What the data looks like today:
Infra UI
Implemented in 6.5. Every click on the Infra UI app will initiate a request to fetch data for the active time period. Each request will increment the telemetry event counter regardless of the request response. If there has ever been more than 5 telemetry events within 24 hours in a given month per unique cluster, the cluster will get included in the telemetry count in the above table. There's a telemetry event for hosts, docker and kubernetes. As long as any of them has more than 5, the cluster is included in the count.
What the data looks like today:
APM UI
Implemented in 6.6. Every visit to the Services list page is monitored by telemetry. If there's any services in the list within the past 24 hours, the telemetry event will be set to true. This means only clusters with installed agents will be included in the APM telemetry count.
Uptime UI
None yet. Scheduled for ~7.2~ 7.3. PR: https://github.com/elastic/kibana/pull/34437
Streamlined implementation
Here's some areas of improvement and streamlining:
The telemetry data is sent up once per day per Kibana instance. That's probably why the telemetry data time range is 24 hours. However, for any data sent up on e.g. a Monday, we'd get a bunch of zeros from the weekend. Looking at a month, that's not a problem, but if want to go more granular, it is a problem. Therefore I propose we change the time range from 24 hours to 1 week.
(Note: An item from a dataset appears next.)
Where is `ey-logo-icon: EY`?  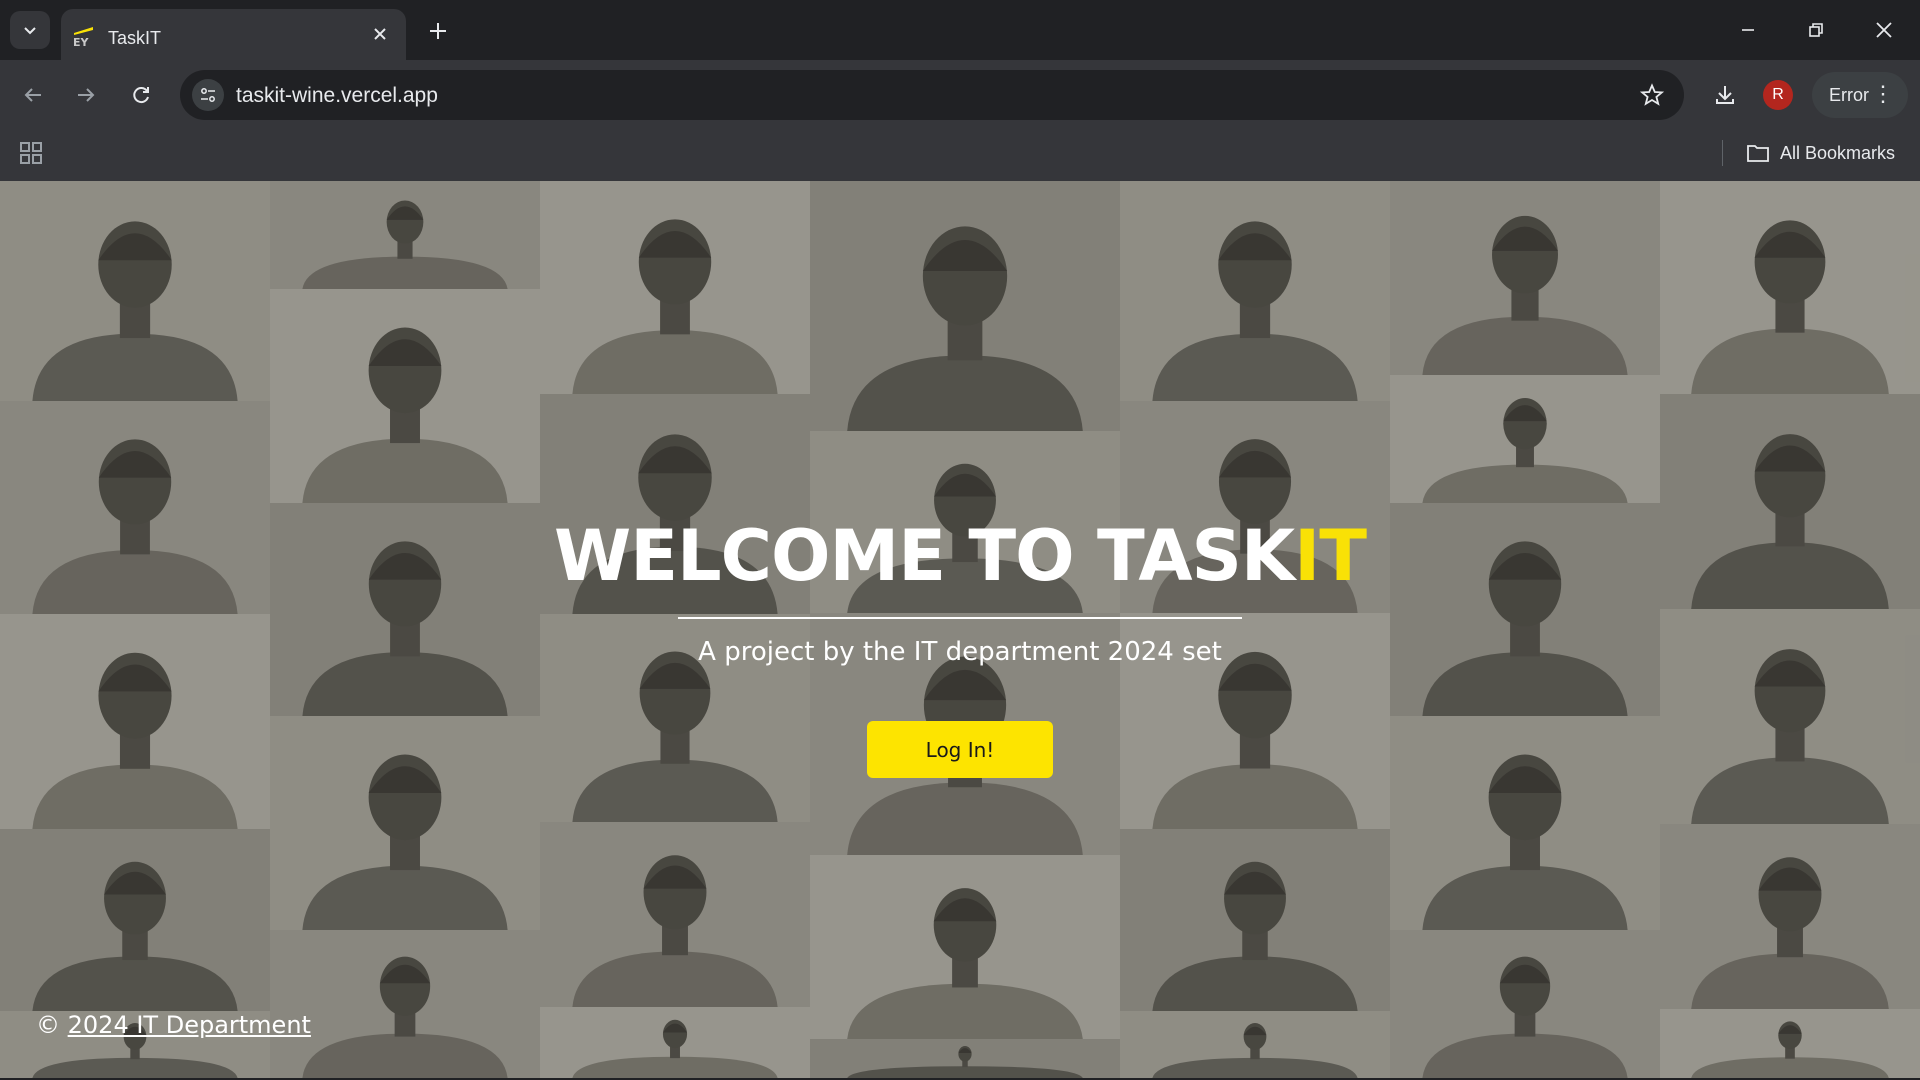 ey-logo-icon: EY is located at coordinates (83, 38).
The telemetry (besides APM) doesn't take into account the response of the queries. I don't think it's so useful to see the count of queries performed in
<plugin>
as it doesn't say much about actual adoption. For example, a team could be clicking the Logs plugin multiple times during a day without actually using the product. I propose we look at the query response instead before deciding to increment the counter. Only if there's actual data (hosts, logs, etc.) in the response, the telemetry counter should increment. This will give us telemetry data of users who definitely consumed real data in our products. We can use this same data to see if they continue to consume data in the product going forward. (Is the product valuable to them or not?). Later, we can add the new event tracking as well, so that we can tell if users are using core functionality of the products.The Infra and Logs telemetry is bundled as "infraops" (for legacy reasons). It'd be nice to separate it out as "logs" and infra" as "infraops" is a bit confusing, especially to new comers.
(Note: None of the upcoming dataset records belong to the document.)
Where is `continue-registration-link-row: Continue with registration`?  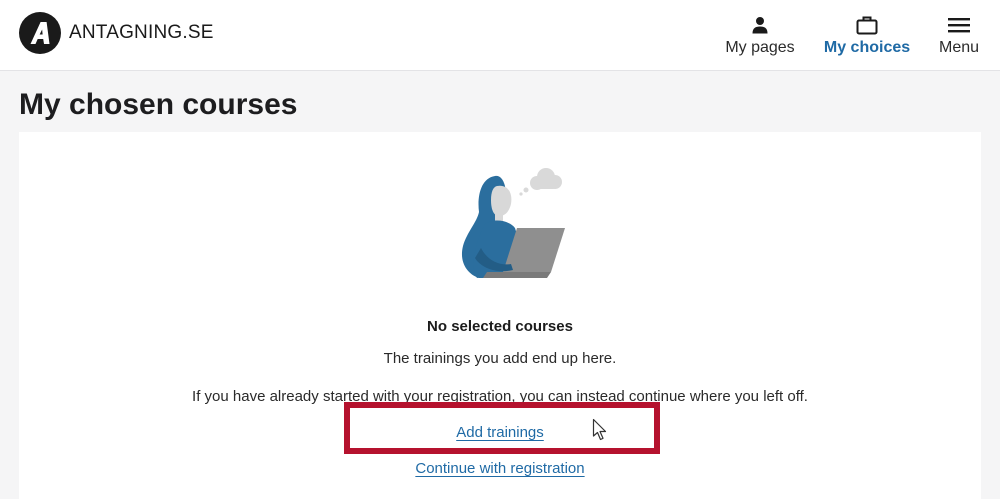 continue-registration-link-row: Continue with registration is located at coordinates (500, 468).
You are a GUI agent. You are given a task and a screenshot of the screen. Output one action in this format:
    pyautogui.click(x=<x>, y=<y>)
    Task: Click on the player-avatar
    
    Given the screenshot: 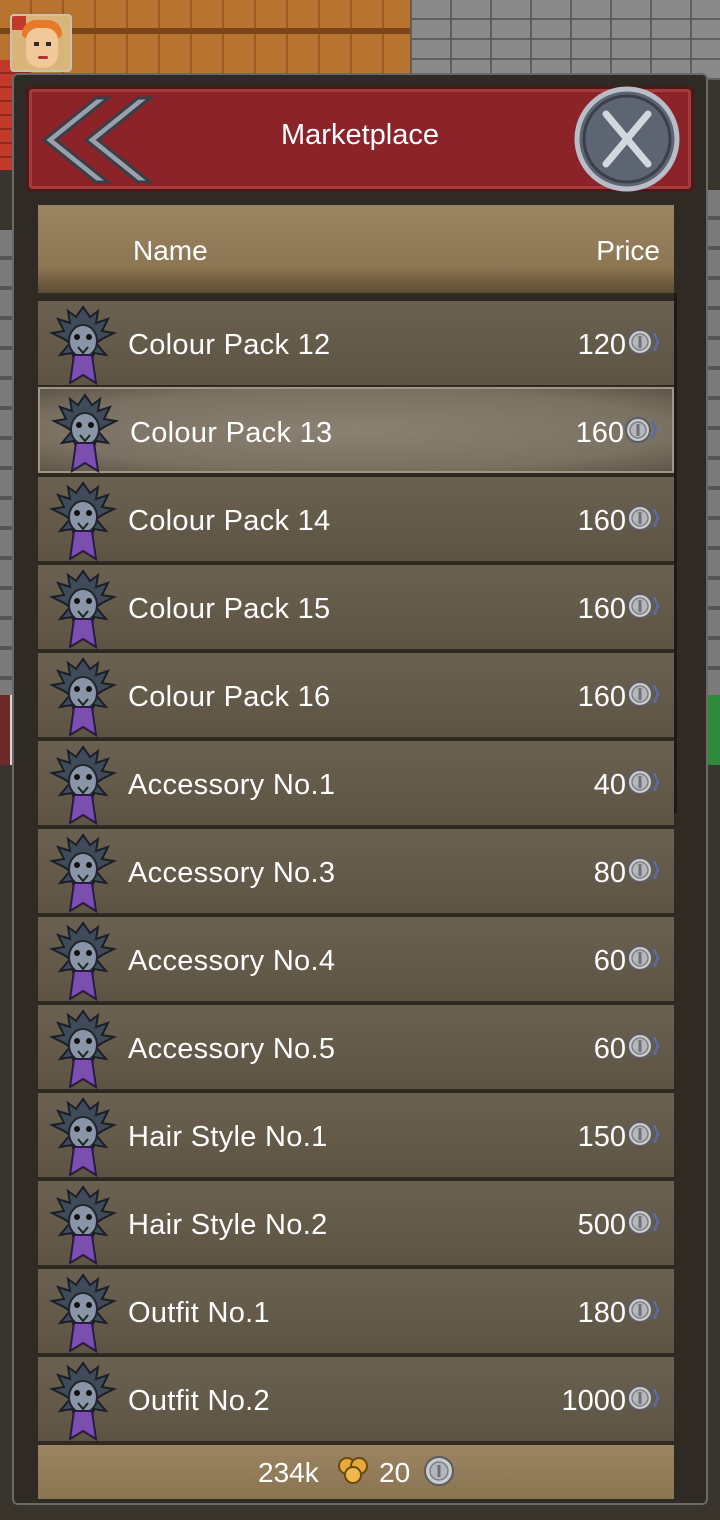 What is the action you would take?
    pyautogui.click(x=41, y=43)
It's be nice to streamline the naming, e.g.
stack_stats.kibana.plugins.logs.past_week.hits
. "Hits" isn't very explicit, but since it's different per solution, we might just one to go with a common name, like "hits". We'd have to document what "hits" exactly means per product.Proposal
What the updated telemetry could look like:
It'd be great to get this out in 7.3 as that's when Uptime add telemetry.